According to the song, we were not yet even “puppies,” but each morning around 8:15 — just after being dropped off of the school bus at Washington Elementary, and just before Miss Green began our 5th grade class — we sang alongside the turntable with Donny Osmond, “And they called it puppy love
Just because we’re in our teens…”

Of course we weren’t in our teens, but even just having a record player, we felt old enough to experience all the emotions. The closest we actually got to boys was playing four square on the playground. We rotated through the boxes, never touching, hovering somewhere between wanting to beat them and wanting to be liked. I suppose we thought the answers would come in the next song.
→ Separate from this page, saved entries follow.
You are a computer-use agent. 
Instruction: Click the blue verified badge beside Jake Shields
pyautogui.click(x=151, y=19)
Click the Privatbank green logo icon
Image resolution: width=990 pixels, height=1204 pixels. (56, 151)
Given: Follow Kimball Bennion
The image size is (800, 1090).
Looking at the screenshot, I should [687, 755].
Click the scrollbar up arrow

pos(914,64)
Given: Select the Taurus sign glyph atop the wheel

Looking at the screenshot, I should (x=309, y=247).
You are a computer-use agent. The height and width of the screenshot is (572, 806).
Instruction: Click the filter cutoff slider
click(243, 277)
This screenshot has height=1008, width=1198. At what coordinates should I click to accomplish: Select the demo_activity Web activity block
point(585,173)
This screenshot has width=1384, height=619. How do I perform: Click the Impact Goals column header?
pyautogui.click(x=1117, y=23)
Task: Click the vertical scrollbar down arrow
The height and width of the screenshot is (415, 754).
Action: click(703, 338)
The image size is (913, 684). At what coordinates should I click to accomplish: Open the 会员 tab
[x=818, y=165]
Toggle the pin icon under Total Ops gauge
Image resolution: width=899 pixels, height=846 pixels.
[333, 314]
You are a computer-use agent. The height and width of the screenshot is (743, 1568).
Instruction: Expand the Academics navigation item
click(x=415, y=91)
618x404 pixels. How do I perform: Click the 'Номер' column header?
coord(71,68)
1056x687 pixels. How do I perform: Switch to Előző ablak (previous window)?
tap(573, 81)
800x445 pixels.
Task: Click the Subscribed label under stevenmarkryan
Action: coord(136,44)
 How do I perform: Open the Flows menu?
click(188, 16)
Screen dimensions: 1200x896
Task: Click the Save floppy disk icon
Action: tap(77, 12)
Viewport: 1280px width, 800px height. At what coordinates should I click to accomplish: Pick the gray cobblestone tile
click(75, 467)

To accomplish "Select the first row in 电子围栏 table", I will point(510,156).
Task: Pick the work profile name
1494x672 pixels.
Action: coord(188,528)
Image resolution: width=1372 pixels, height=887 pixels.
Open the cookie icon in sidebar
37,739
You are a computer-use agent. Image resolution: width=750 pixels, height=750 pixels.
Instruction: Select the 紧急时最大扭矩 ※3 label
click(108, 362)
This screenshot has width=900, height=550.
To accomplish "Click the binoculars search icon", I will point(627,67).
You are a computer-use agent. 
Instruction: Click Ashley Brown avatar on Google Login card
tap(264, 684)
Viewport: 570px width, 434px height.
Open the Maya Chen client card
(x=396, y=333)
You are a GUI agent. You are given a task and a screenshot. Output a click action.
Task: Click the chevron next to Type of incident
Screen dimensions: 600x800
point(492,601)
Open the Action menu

But none of us actually had the money to buy a new 45 at Carlson’s Music Center, so we sang it again and again, 

Someone, help me, help me, help me please. Is the answer up above? How can I, oh how can I tell them,this is not a puppy love.”We began to lean on Mr. Iverson, our music teacher. Each week he gathered us together to learn a new song — new meaning new to us, but certainly old, perhaps older than our parents. We were desperate for new. “Please please please,” we begged, “let us sing something from the radio.” Our hands shot up straight in the air when he asked for suggestions. “Seasons in the sun” was the overwhelming response. They played it constantly on KDWB, the radio station that intermittantly came in from Minneapolis. Unfamiliar with the lyrics, he said he would play the record and decide. He placed it on the turntable and immediatlely his face turned. None of us had heard the actual verses. We were all just mesmorized by the chorus — “We had joy, we had fun, we had seasons in the sun…” Unfortunately, the majority of the song was about dying. Somehow we had missed that. He scratched the record racing to get the needle out of the groove. I guess we were all in such a hurry to become older, at least puppies, that we missed it.

And that’s the gift, isn’t it? I’m always surprised as summer turns into fall. It happens year after year, and I’m still hovering between the bus ride and when class actually begins. Luxuriating in the 15 minutes of unsupervised freedom. Still ready to believe. To become. To begin again.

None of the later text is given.